The California Coast Ranges Biosphere Reserve (established 1983) was a UNESCO Biosphere reserve located along the California Coast Ranges of northern California and the San Francisco Bay area until June 2017. This biosphere reserve includes a highly diverse complex of evergreen sclerophyllous woodland, coastal, estuary and marine ecosystems.

== Purpose ==
The city of San Francisco is a focal point for coastal industry and trade. Tourism, some agriculture and fisheries, transportation, manufacturing, military installations, and research and educational institutions are also important to the regional economy.

The primary aim of the biosphere reserve is to develop a commitment to ecosystem management among the various management agencies.
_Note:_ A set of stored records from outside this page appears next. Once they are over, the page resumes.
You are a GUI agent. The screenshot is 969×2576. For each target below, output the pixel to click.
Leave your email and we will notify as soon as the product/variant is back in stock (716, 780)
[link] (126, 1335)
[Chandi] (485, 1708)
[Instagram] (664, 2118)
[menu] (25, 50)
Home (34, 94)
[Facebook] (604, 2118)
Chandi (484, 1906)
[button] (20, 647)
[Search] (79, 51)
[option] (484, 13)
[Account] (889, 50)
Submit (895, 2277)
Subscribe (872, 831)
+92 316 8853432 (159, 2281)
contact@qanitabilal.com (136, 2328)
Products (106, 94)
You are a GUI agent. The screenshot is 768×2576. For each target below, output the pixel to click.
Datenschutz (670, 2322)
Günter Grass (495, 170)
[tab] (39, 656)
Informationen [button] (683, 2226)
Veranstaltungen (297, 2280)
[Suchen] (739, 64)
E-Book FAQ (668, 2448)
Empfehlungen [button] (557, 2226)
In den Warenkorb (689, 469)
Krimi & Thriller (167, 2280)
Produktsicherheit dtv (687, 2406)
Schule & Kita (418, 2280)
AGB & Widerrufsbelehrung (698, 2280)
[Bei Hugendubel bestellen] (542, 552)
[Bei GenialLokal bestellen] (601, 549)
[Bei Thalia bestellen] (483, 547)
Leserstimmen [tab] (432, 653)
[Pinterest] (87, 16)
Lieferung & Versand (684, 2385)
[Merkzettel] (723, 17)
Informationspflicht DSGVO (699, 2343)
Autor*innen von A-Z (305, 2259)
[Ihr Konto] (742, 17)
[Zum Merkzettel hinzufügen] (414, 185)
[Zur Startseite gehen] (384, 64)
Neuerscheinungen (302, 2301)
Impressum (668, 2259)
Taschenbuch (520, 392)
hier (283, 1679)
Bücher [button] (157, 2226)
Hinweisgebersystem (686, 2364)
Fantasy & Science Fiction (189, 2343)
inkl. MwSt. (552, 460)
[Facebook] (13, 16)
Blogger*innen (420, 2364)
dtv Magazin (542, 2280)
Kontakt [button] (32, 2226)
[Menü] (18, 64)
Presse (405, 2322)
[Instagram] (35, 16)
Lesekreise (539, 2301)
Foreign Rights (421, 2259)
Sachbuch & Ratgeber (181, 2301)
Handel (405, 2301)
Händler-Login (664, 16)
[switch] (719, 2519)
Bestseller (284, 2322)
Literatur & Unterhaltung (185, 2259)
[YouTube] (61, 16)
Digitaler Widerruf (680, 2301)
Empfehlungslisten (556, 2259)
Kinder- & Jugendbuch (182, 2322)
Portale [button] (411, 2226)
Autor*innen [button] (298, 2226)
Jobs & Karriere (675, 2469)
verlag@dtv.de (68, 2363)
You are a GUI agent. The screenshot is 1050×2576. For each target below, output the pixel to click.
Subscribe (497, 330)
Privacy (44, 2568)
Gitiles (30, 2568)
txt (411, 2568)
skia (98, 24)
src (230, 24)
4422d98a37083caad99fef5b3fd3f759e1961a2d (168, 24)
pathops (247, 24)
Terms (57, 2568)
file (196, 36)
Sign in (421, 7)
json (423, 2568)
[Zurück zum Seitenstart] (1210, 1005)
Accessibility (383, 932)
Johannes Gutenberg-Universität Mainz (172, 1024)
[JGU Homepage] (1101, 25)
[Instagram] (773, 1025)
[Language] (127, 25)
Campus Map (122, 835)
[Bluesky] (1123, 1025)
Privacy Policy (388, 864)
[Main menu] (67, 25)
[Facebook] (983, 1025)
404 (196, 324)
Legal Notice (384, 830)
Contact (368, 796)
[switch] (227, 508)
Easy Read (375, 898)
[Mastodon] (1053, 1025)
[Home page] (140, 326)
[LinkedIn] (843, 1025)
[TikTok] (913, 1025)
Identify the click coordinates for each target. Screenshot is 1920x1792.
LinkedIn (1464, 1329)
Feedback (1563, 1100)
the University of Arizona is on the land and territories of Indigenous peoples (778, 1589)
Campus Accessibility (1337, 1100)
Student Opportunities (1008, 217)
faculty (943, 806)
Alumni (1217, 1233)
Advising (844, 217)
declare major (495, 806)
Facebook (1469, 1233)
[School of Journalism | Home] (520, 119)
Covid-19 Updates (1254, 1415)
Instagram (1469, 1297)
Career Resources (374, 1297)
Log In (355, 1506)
Given the intense human pressure of the area, the conservation of biodiversity is very challenging. Of particular concern is to raise environmental awareness among the diverse urban communities.

== Sites ==
The 621-square-kilometer (240-square-mile) California Coast Ranges reserve encompasses a number of protected sites under management by various state and federal agencies:

- Jackson Demonstration State Forest (California Department of Forestry and Fire Protection)
- Landels-Hill Big Creek Reserve (University of California Natural Reserve System)
- Heath & Marjorie Angelo Coast Range Preserve (University of California Natural Reserve System)
- North California Coast Range Preserve Research Natural Area (Bureau of Land Management)
- Redwood Experimental Forest (United States Forest Service)
- Redwood National Park (National Park Service)
- Redwood State Parks: Del Norte Coast, Jedediah Smith, and Prairie Creek (California Department of Parks and Recreation)
- Western Slopes of Cone Peak (United States Forest Service)

==Protected habitats==
The constituent components of the California Coast Ranges reserve contain a wide variety of habitats.

The combined Redwood National and State Parks protect 45% of the world's remaining coast redwood (Sequoia sempervirens) old-growth forests.

Angelo Reserve features mixed forests (including mixed evergreen, California bay, tanoak, madrone, upland redwood, upland Douglas-fir, Pacific yew, and knobcone pine); woodlands (including Oregon oak, black oak, interior live oak, and mixed north-slope cismontane); mixed chaparral (including chamise, montane manzanita, whitethorn, tobacco brush, buck brush, interior live oak, and north-slope chaparral); bald hills prairie; grassland; freshwater seep; coastal winter steelhead trout stream; and coastal salmon stream.

Habitats at Big Creek include coastal strand; coastal bluff scrub; coastal scrub; ceanothus shrub; sage scrub; rocky scrubland; chamise chaparral; coast range and streambank woodland; stream-mouth woodland; sycamore-draw woodland; coast live oak forest; mixed hardwood-coast live oak forest; mixed hardwood-canyon live oak forest; Ponderosa pine-Hoover's manzanita woodland; Ponderosa pine-mixed hardwood-coast live oak forest; Ponderosa pine-mixed hardwood-canyon live oak forest; Ponderosa pine-coast live oak forest; coulter pine forest; Santa Lucia-fir woodland; redwood streamside forest; redwood-mixed hardwood forest; pure redwood forest; and aquatic (both freshwater and marine) habitats.